Omit the pictures. Transcribe exactly the lines below, from the one with "Given: Click the" up to and including the last.

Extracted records
####################

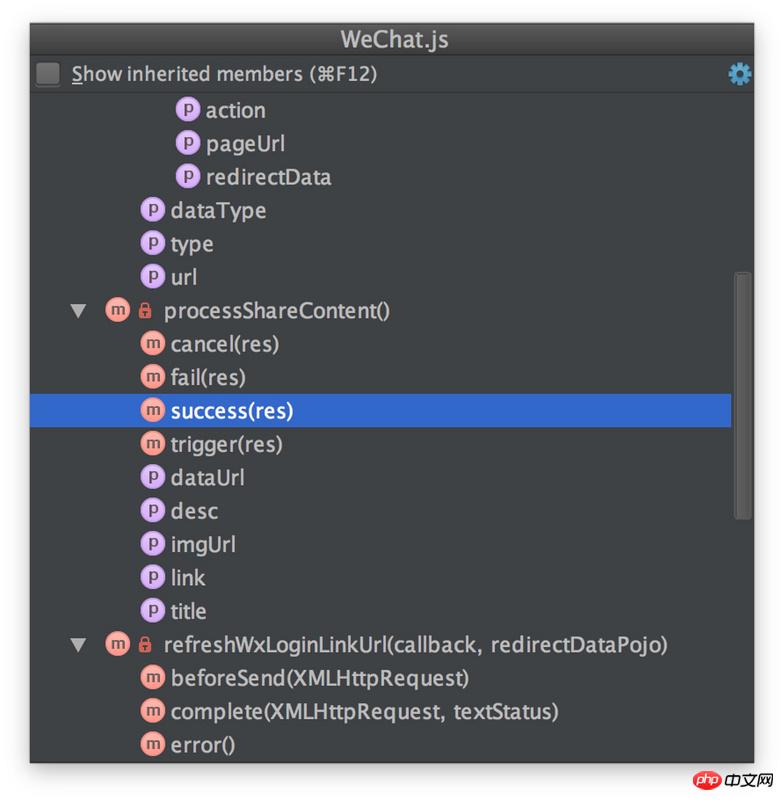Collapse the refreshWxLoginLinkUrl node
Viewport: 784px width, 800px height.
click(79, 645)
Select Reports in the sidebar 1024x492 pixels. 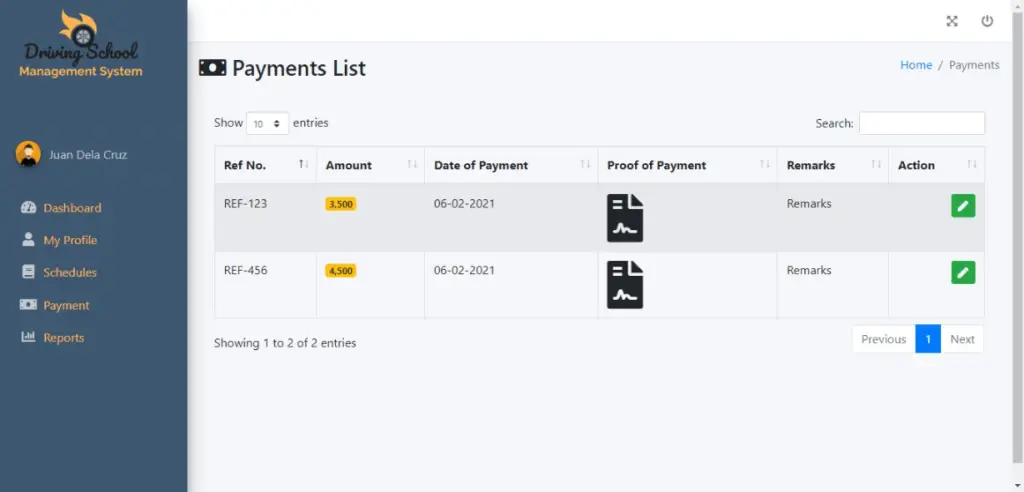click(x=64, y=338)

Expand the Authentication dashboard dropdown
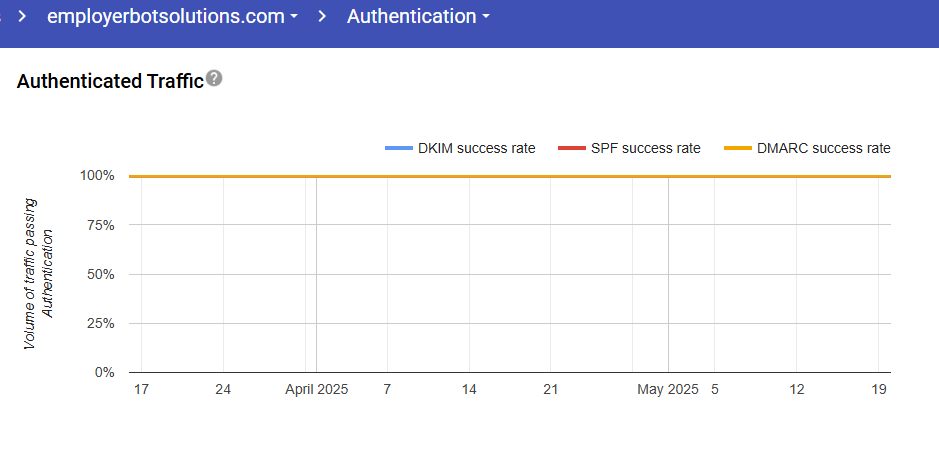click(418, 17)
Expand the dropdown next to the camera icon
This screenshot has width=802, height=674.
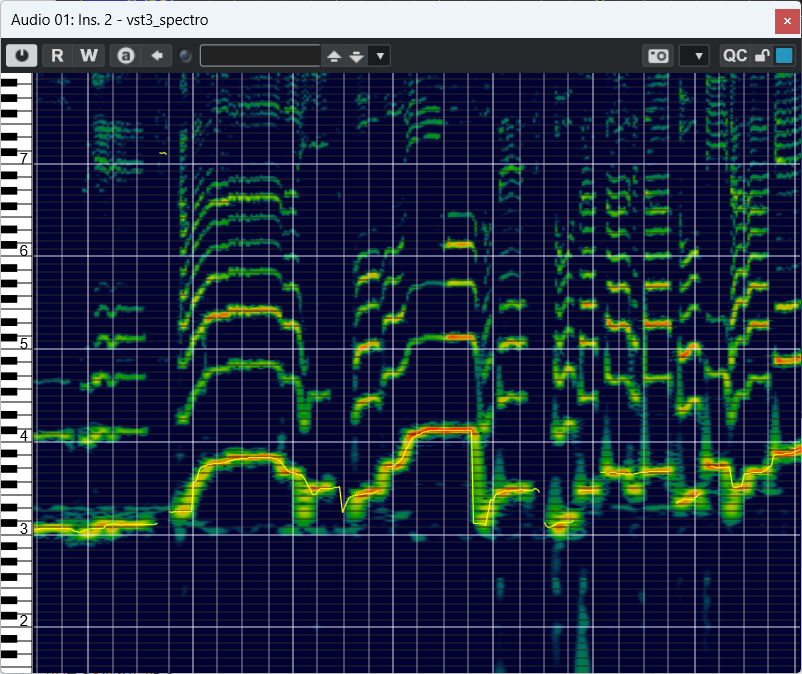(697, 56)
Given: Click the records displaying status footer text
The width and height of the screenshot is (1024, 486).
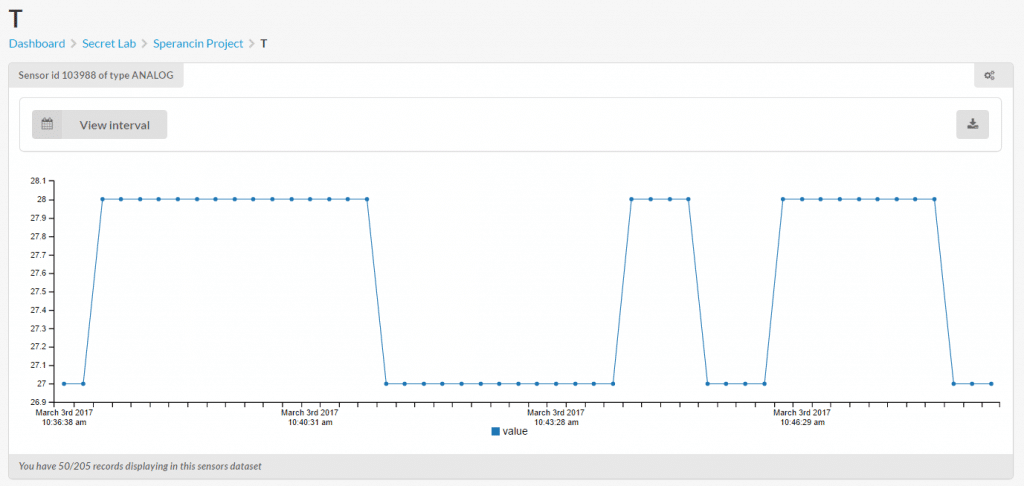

####################

# SOLUTION TO THIS EXERCISE
Given: Click the records displaying status footer text
The width and height of the screenshot is (1024, 486).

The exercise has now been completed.